**Поставленная задача**. Верни каждую строку данных, в которой встречается слово «Bareilly», с учётом регистра букв.

Данные о целевых координатах

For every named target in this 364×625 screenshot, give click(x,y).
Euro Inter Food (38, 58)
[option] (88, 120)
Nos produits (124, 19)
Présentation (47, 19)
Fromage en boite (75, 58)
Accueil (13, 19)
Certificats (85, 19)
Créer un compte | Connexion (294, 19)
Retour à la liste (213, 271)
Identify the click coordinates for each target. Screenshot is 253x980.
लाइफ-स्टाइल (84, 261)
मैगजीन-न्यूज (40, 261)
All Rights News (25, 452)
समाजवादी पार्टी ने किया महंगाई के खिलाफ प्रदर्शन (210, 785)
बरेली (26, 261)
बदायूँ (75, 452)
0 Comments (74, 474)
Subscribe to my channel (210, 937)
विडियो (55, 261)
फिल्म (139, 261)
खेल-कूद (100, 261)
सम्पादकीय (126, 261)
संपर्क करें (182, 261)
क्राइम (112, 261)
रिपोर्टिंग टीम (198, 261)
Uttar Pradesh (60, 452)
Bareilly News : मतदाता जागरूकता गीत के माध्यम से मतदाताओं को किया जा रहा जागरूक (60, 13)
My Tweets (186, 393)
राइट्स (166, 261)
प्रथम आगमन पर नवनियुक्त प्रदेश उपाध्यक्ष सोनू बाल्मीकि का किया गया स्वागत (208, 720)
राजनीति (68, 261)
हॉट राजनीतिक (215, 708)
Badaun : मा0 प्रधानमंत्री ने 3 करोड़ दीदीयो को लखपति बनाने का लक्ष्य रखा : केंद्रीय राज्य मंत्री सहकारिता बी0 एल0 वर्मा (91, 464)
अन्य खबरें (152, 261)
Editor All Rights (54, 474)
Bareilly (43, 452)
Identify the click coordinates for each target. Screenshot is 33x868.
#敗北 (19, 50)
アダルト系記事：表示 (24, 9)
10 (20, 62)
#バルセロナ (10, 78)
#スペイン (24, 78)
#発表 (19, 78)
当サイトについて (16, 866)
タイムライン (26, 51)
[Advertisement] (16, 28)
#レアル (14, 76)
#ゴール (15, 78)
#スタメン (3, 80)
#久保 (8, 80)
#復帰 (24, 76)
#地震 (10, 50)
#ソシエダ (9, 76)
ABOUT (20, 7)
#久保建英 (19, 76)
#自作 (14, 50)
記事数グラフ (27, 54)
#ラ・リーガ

**Ответ на задание**.
Bareilly News : मतदाता जागरूकता गीत के माध्यम से मतदाताओं को किया जा रहा जागरूक (60, 13)
Bareilly (43, 452)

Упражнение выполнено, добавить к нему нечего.